• REQUIREMENT
Render the lines of the records below as a JSON list of strings, one string per line, skipping blank lines. Leave the pictures out.
━━━ GIVEN DATA
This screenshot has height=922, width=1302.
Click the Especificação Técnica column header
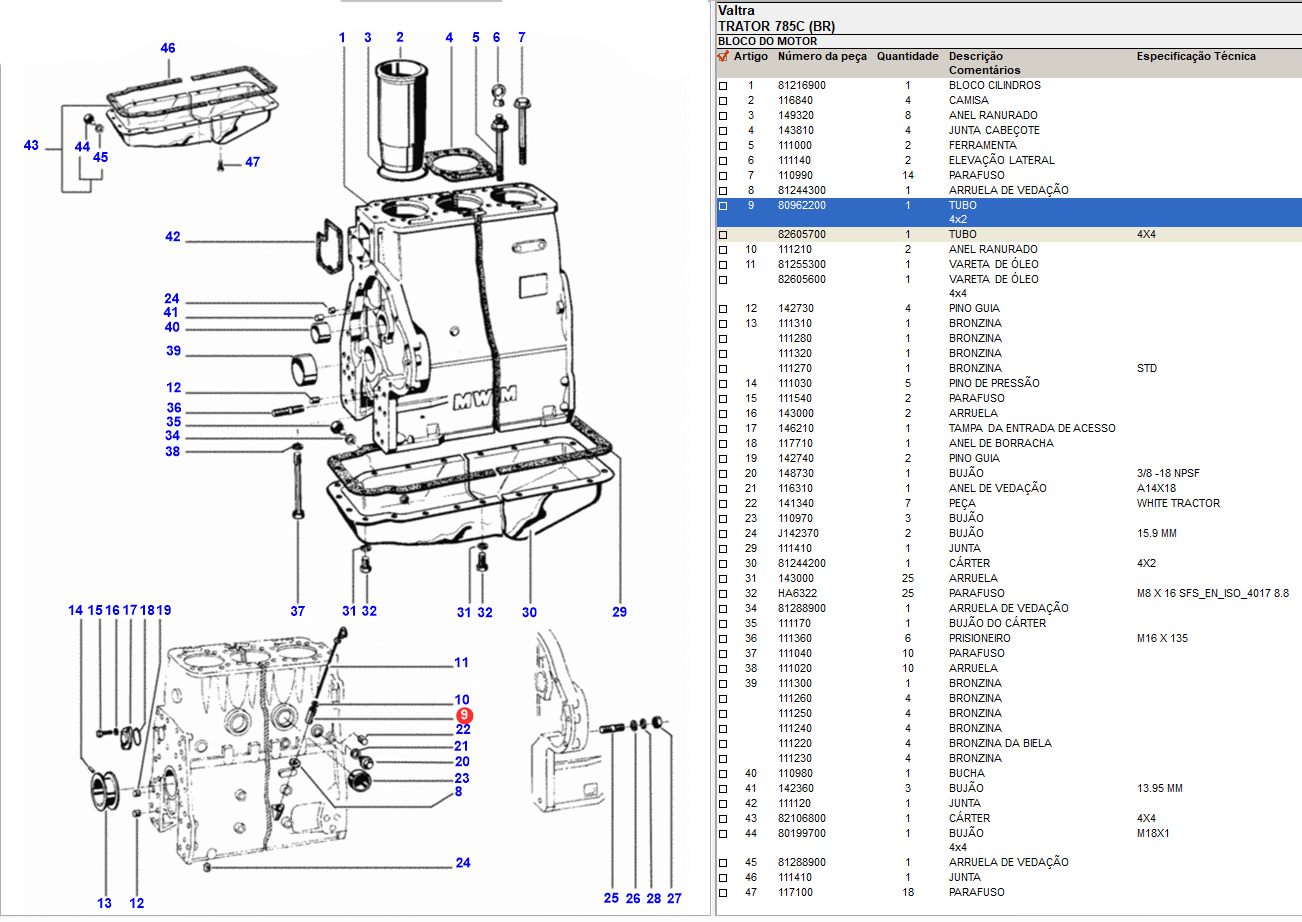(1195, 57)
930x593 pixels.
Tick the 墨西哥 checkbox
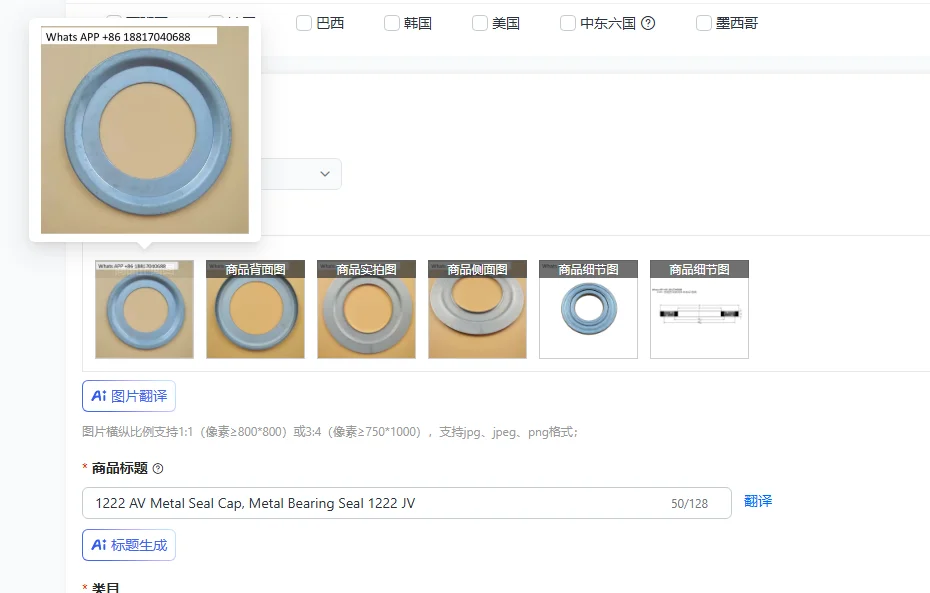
━━━━━━
• CORRECT ANSWER
[
  "This screenshot has height=922, width=1302.",
  "Click the Especificação Técnica column header",
  "(1195, 57)",
  "930x593 pixels.",
  "Tick the 墨西哥 checkbox"
]